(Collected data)

=== Section Start ===

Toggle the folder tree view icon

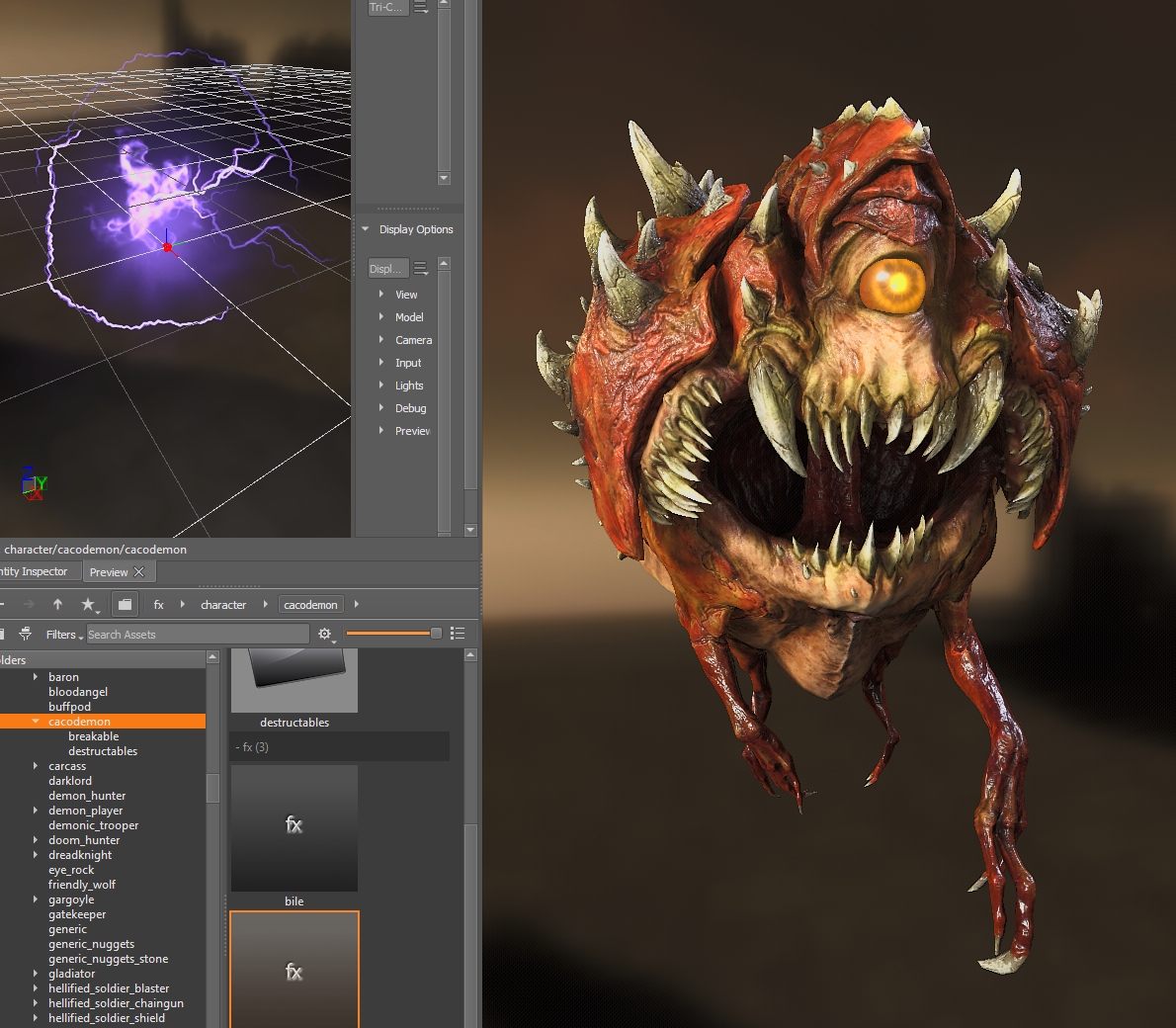(x=125, y=604)
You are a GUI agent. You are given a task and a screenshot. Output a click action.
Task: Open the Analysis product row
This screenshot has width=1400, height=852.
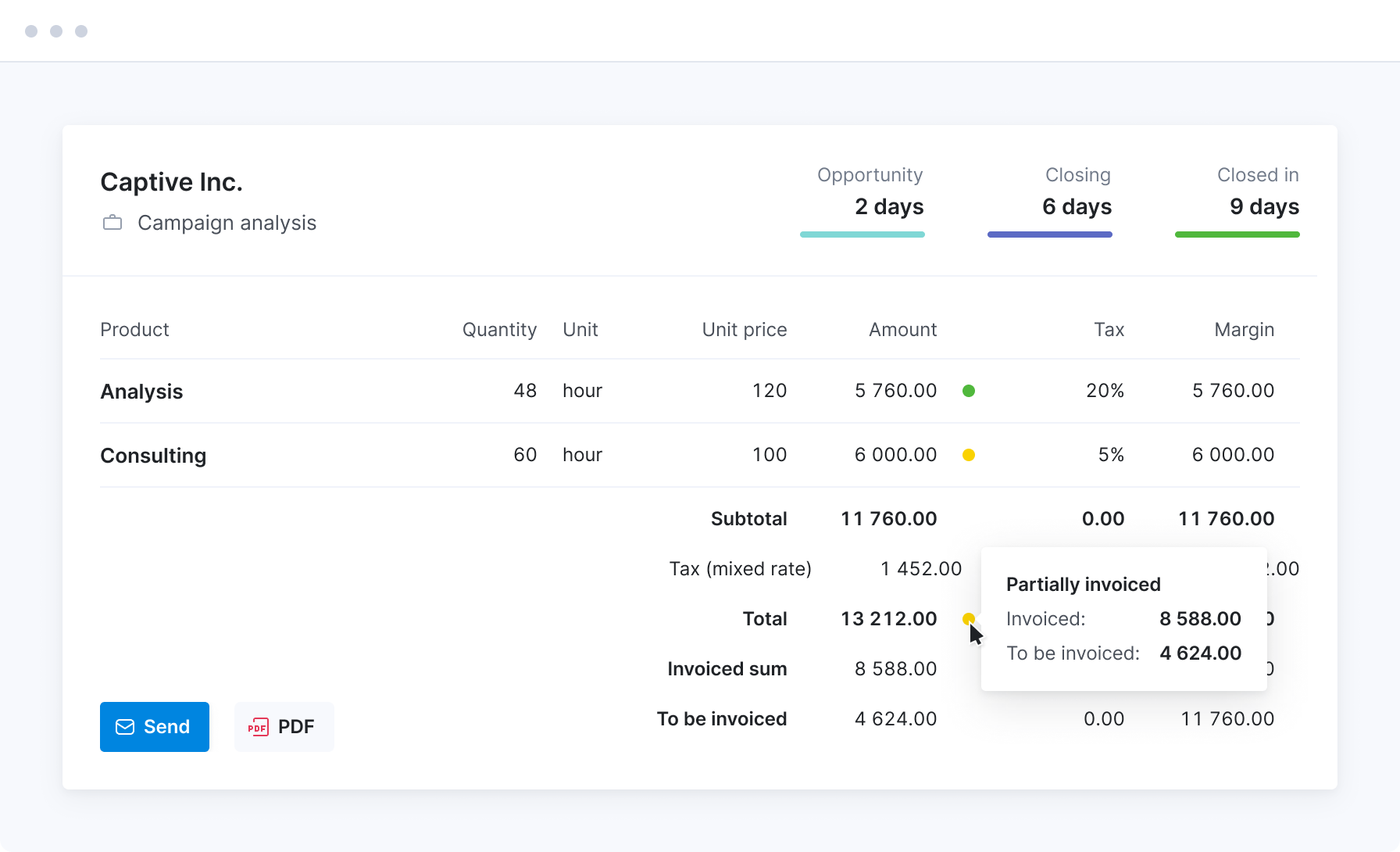click(141, 392)
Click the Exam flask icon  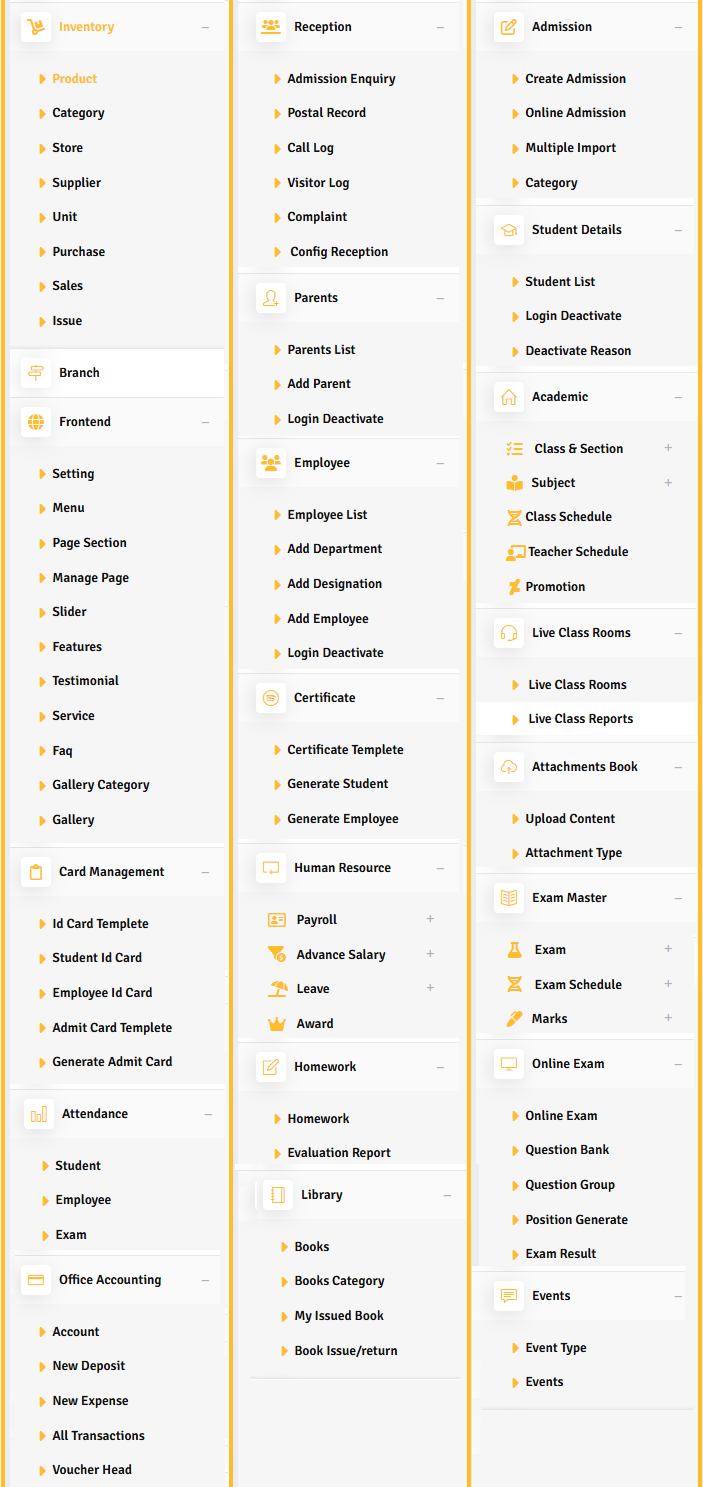point(515,950)
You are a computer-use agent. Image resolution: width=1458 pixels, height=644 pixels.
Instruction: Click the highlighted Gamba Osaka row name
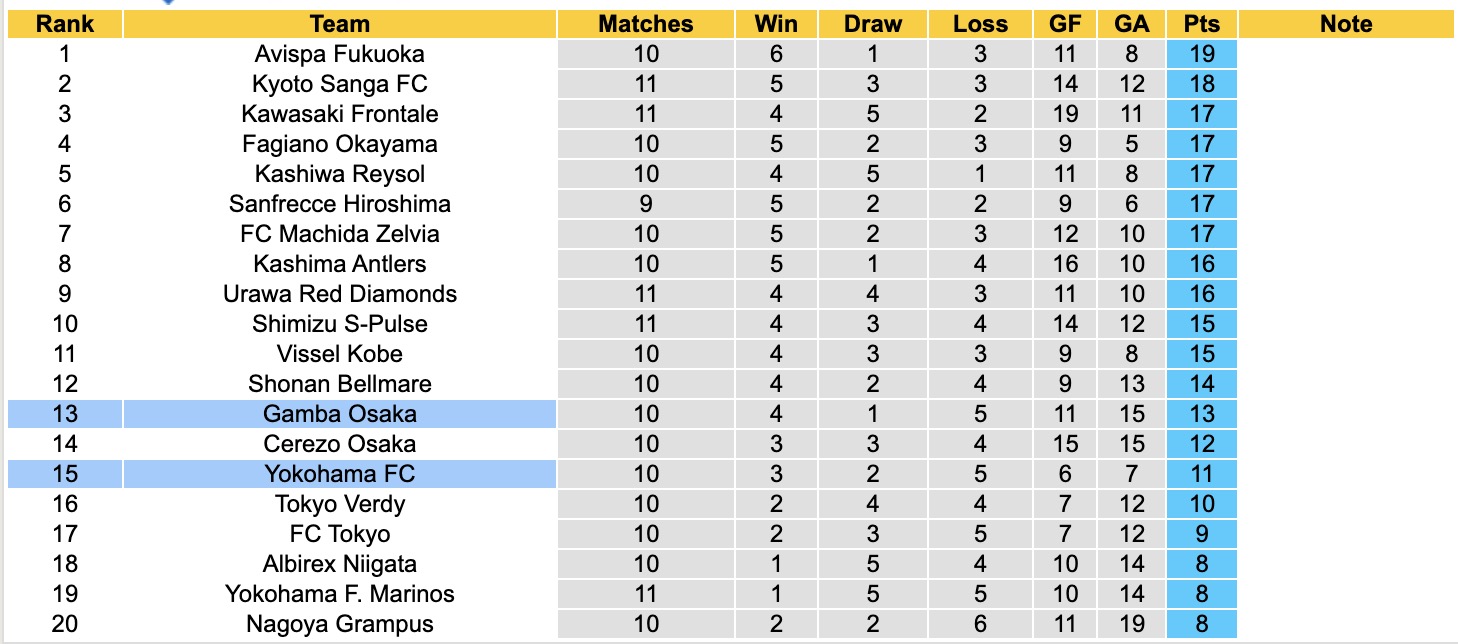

=== Section End ===

> _What you are asked to do_: Only one thing is required here: an exact copy of the lines from the one bearing "You are a computer-use" through the final line above, both included, with pictures left out.

> _The answer_:
You are a computer-use agent. Image resolution: width=1458 pixels, height=644 pixels.
Instruction: Click the highlighted Gamba Osaka row name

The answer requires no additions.